A California Court of Appeal Permits Class Action Regarding Independent Contractor Status But Affirms Denial of Class Certification For Unpaid Overtime and Meal and Rest Period Violations
A new case presents a mixed bag of results for California employers. As a general matter, California employers should be careful when classifying individuals as independent contractors, rather than employees. Reversing the denial of class certification in an action for various Labor Code violations, a California Court of Appeal held that whether newspaper delivery carriers were independent contractors or employees of the newspaper was amenable to class action treatment through common proof. Ayala v. Antelope Valley Newspapers, Inc., No. B235484 (Cal. Ct. App. Oct. 17, 2012). However, the Court affirmed the denial of class certification on the carriers’ claims for unpaid overtime and meal and rest period violations because such claims would require individual factual assessments.

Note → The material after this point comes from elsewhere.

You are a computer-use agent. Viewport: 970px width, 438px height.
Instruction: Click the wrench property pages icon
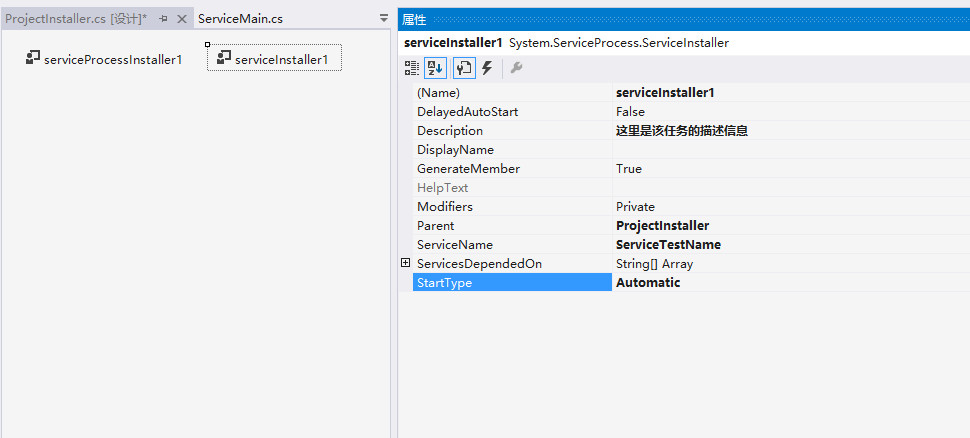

This case provides employers with guidance regarding defending against wage hour class actions. Significantly, the appellate court held certain issues, such as payment of overtime or provision of meal or rest periods, are highly individualized since they depend on how many hours per day and week individuals work. The Court indicated such inquiries may render class certification inappropriate. Where the Court is being asked to examine the nature of a particular job and the employer’s control, the Court noted such issues may lend themselves to class treatment. There are many more issues in this case and employers should also be weary that the case could be appealed by either or both parties.